Jesus laments over Jerusalem. We see his heart and grief for this wayward people. I think of how Paul likewise in Romans 9 mourns over so many Jews that rejected their king in Jesus. Jesus declares God’s judgment upon them when he says they are forsaken. Just to further drive this all home, he says there in the final verse that they won’t see him again until they say, “Blessed is he who comes in the name of the Lord.” There is great irony there, as that refers to his triumphal entry when he does finally arrive in Jerusalem. There, when the people of Jerusalem say that of him, it is to acknowledge him as Messiah. Yet just a few days later Jerusalem would reject him and put him to death. So, Jesus references here their apparent reception of him at Jerusalem that only stands as a witness against them when they shortly thereafter are true to form and reject him.

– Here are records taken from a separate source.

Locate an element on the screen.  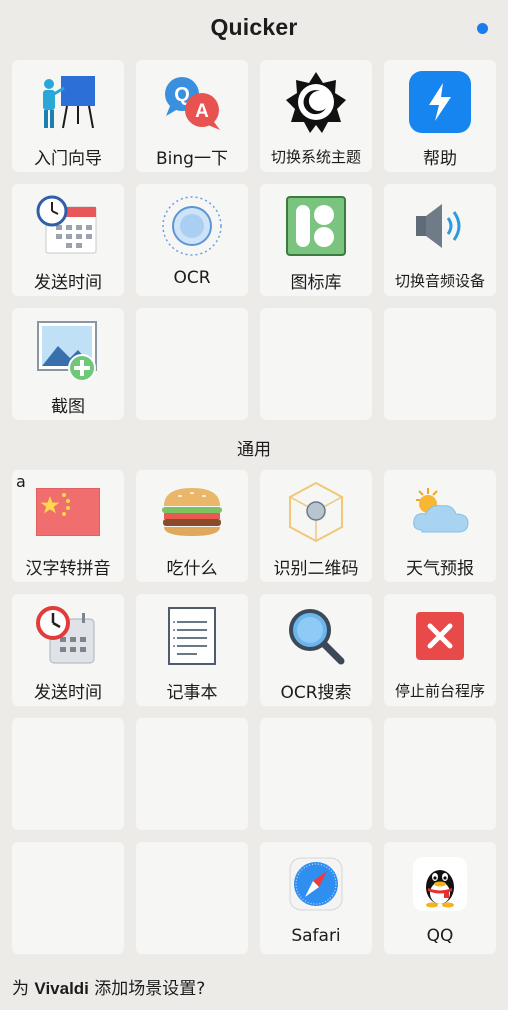
action-label: QQ is located at coordinates (440, 936).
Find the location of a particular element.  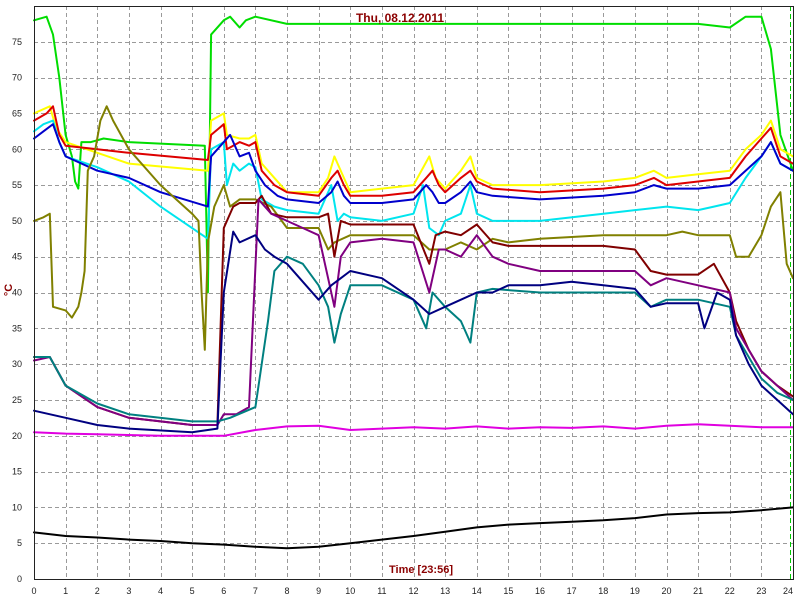

x-tick-label: 3 is located at coordinates (128, 591).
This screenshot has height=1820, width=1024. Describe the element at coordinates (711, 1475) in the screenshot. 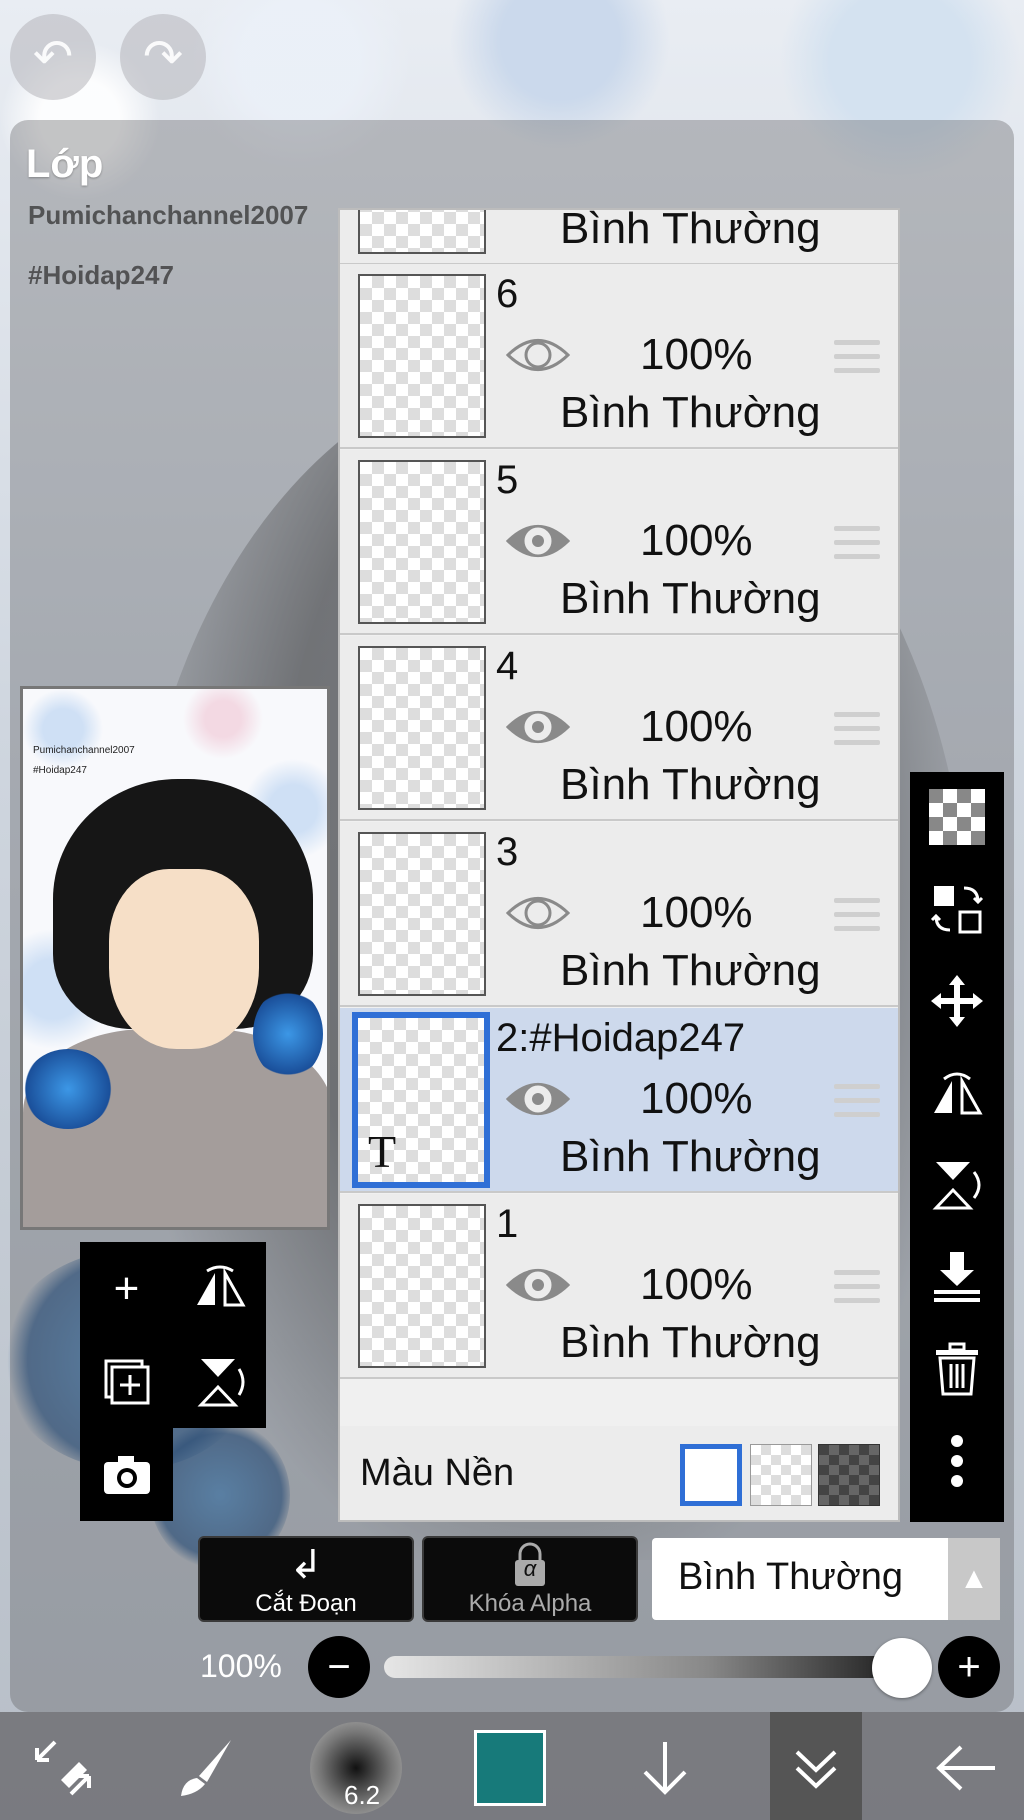

I see `bg-white-swatch` at that location.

Saints of God, today we’ve spoken about all these surprising aspects about the coming of the kingdom. And yet these wouldn’t have been a total surprise for anyone who had properly understood the Scriptures that foretold these things. But it does remind us that our plans are not God’s plans.
Let us then today recheck our assumptions and expectations. Today, Jesus challenged their expectations about the nature of the kingdom and how it would come. May this challenge you too. May you examine how you have been thinking about the nature of the kingdom and its current growth right here and now and adjust your thinking where needed. And today, we’ve seen Jesus challenge those who thought they were a part of Christ’s kingdom and were not. May this challenge you and cause you to do some self-examination. Are you striving to enter into his kingdom via this narrow door? We’ve seen today that means to be striving to be a part of his kingdom through repenting of our sins and putting our faith in Jesus.
So then, as Christ’s disciples we’ve seen today that we are now in this time period where the kingdom is growing and advancing. Let us see how God calls us to participate in that advance of the kingdom. Let us be a part of the kingdoms’ growth and the leavening action here and now and unto glory.